The followings tests were run on Cray XC30 systems, each node featuring two Intel Xeon Haswell E5–2698 with 16 cores each (2.30 GHz). The benchmark was made of MPI applications computing independently the complete redistribution from one 2D grid of processes to another 2D grid, varying dimensions, shape and size of each grid. The data was a fixed size 2D square grid of ten thousand by ten thousand elements. Because this benchmark aimed at evaluating the redistribution performance, the computation were only executed on the indices and no actual communication of data occurred.

Fig. 3.
figure 3

Data redistributions for different blocksize and different grid sizes

Each case of block-cyclic to block-cyclic distribution was run many times for all 4 methods: the naïve, the implementation of the algorithm presented in [1], the FALLS algorithm, the ScaLAPACK redistribution computation algorithm, and the ASPEN versionFootnote 3. The correctness of computed intersection was checked by comparing with the naïve approach results, and on later work in the Universal Data Junction library unit tests.

The main loop as show in Algorithm 1 was timed. In order to limit the impact of system related issues, all memory needed for the creation of intersection description sectors were pre-allocated before any measure of timing was taken. Nevertheless, outliers may appear because of cache misses.

The process grids were made of 2 to 32 processes per grid, and the block-cyclic sizes were one of 1024 by 1024, 256 by 256, 30 by 50 or 654 by 321. The objective was to highlight performance behaviour in regular-to-irregular redistributions, and the impact of partial blocks on the performance.

Fig. 4.
figure 4

Data redistributions for different blocksize and different grid sizes

ASPEN showed to be very robust over disturbance induced by irregularity in structures. The main factor of influence over the execution time are the number of remote processes per rank. As shown in Fig. 3, while the number of blocks is scaled by a factor \(\approx \!8.5\) and \(\approx \!5\) in each dimension, timings scaled linearly for ASPEN, which is not dependent on the remote number of blocks nor on remote grid dimension while for all other algorithms scale with the square (or worse) of grid length.
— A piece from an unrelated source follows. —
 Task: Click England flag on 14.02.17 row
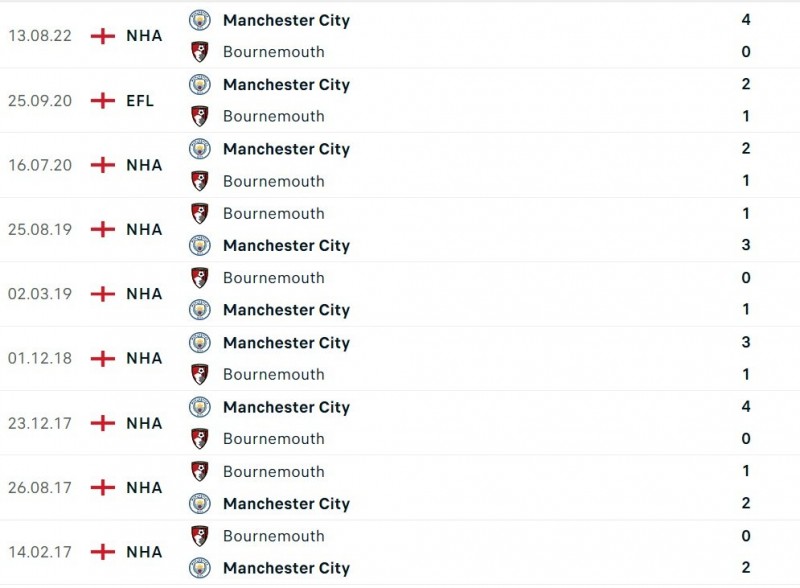[102, 552]
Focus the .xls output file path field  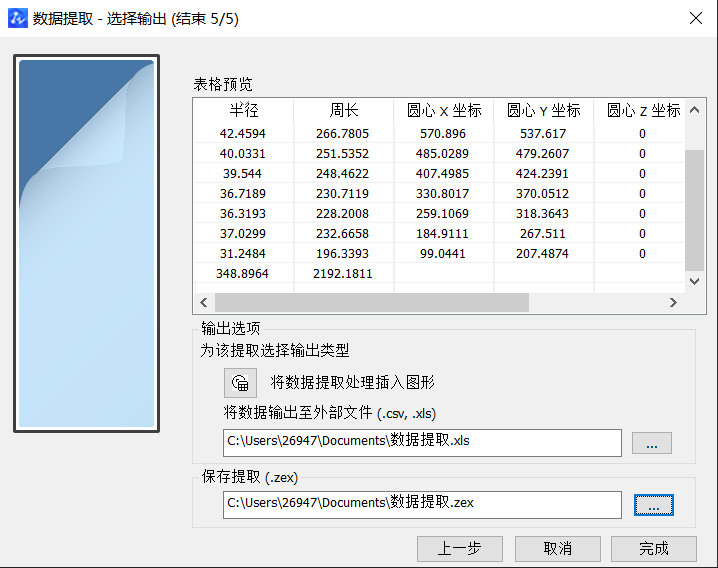[421, 443]
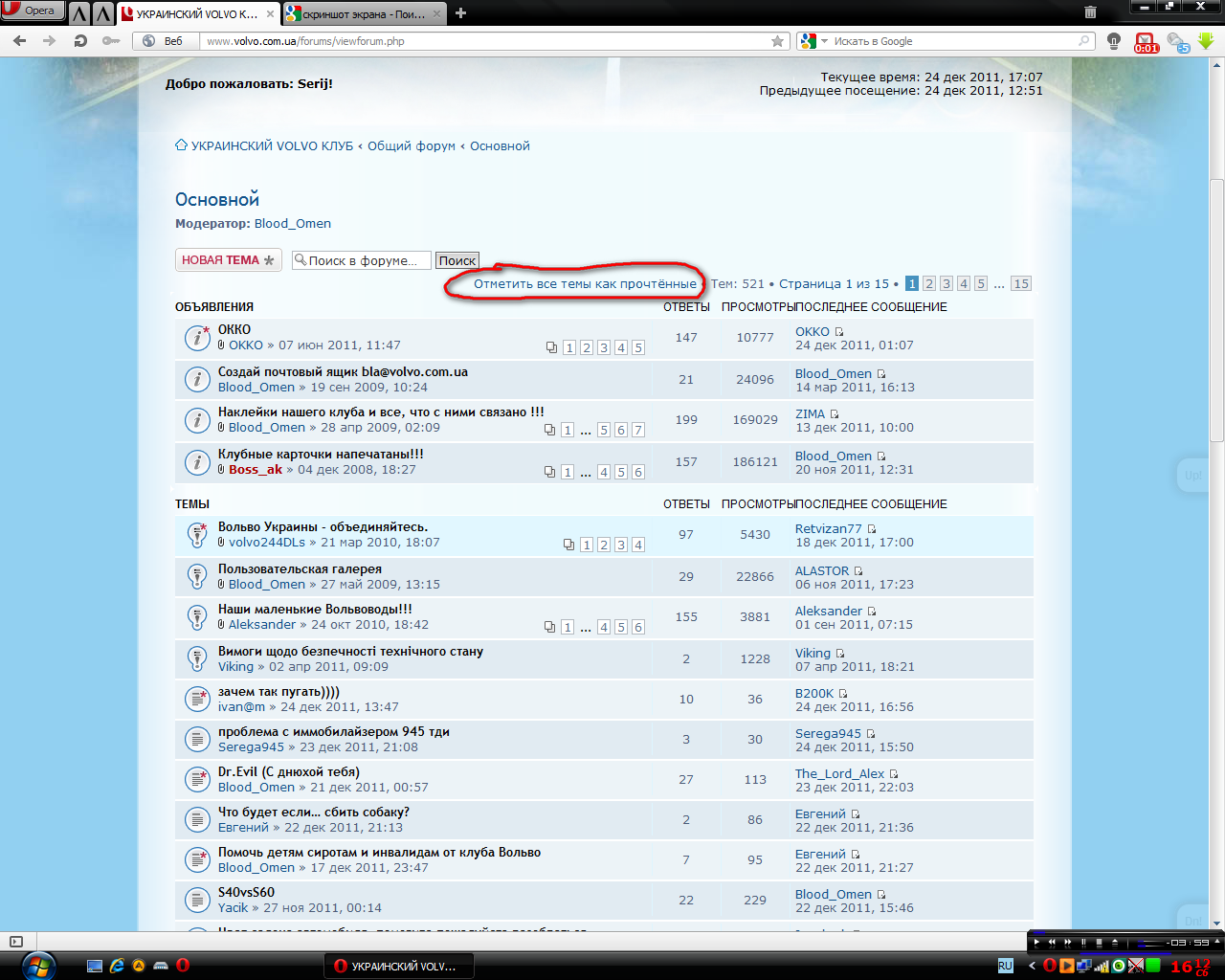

The results shown in Fig. 4 suggest a strong influence on performance by the number of remote processes. Since the R term can become significant even with small grids, we see the time begin to rise even for modest grid exchanges. With ASPEN, the R term is absent and this effect is limited. With large grid sizes, we expect to see this effect becoming critically significant.

6 Conclusion and Further Work

We have demonstrated that the ASPEN algorithm can generate redistributions more efficiently (both theoretically and in practice) when moving cyclic data across distinct processor grids. As there is a growing requirement to perform such redistributions across larger grids, the ASPEN algorithm is likely to be impactful. The total cost of moving data across jobs will depend on many factors, such as cost of generating the redistribution, cost of buffering data and message latencies. Subsequent work will study all of these factors by describing the ASPEN algorithmic framework integrated into the Universal Data Junction library, which will be used to send complex distributed data across production HPC jobs. We will investigate and implement ASPEN for redistribution of data using Gaussian grids and in complex workflow situations such as many-Producer, many-Consumer.